SYDNEY, Australia (Jul. 16)
After a first-ever meeting with Prime Minister Paul Keating, Jewish leaders have declared relations with the government to be on “an even keel,” despite serious policy differences.
After months of squabbling over Australia’s new pro-Arab tilt, a six-person delegation from the Executive Council of Australian Jewry and the Zionist Federation of Australia met to discuss a range of issues with Keating, who assumed office last December.
The Jewish representatives told Keating that Australian encouragement of the Palestine Liberation Organization was damaging to the peace process and that Australia was no longer considered a committed supporter of Israel in international forums.
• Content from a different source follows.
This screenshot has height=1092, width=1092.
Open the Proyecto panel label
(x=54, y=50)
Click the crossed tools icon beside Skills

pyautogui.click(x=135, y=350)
The prime minister responded by saying that the central principle of Australia’s Middle East policy is Israel’s right to exist behind secure and recognized boundaries.
These are “the principles, and it is principles that count,” he said, and described the other Jewish concerns as “details” which in no way affect Australia’s attitude toward the Jewish state.
The meeting with the prime minister came the day after Australian Foreign Minister Gareth Evans told a public meeting in Melbourne that he remained a firm friend of Israel but stood by his past criticisms, which, he said, had much to do with the attitude of the Shamir government toward the peace process.
The prime minister told his Jewish visitors he supports Evans and that they should have faith in “the government’s common sense, of which we have much,” regarding its dealings with the PLO.
‘STILL MANY DIFFERENCES’
Gerry Levy, acting president of the Executive Council of Australian Jewry, welcomed the reaffirmation of the principle but said that “there are still many differences of central importance between the Jewish community and the Australian government.”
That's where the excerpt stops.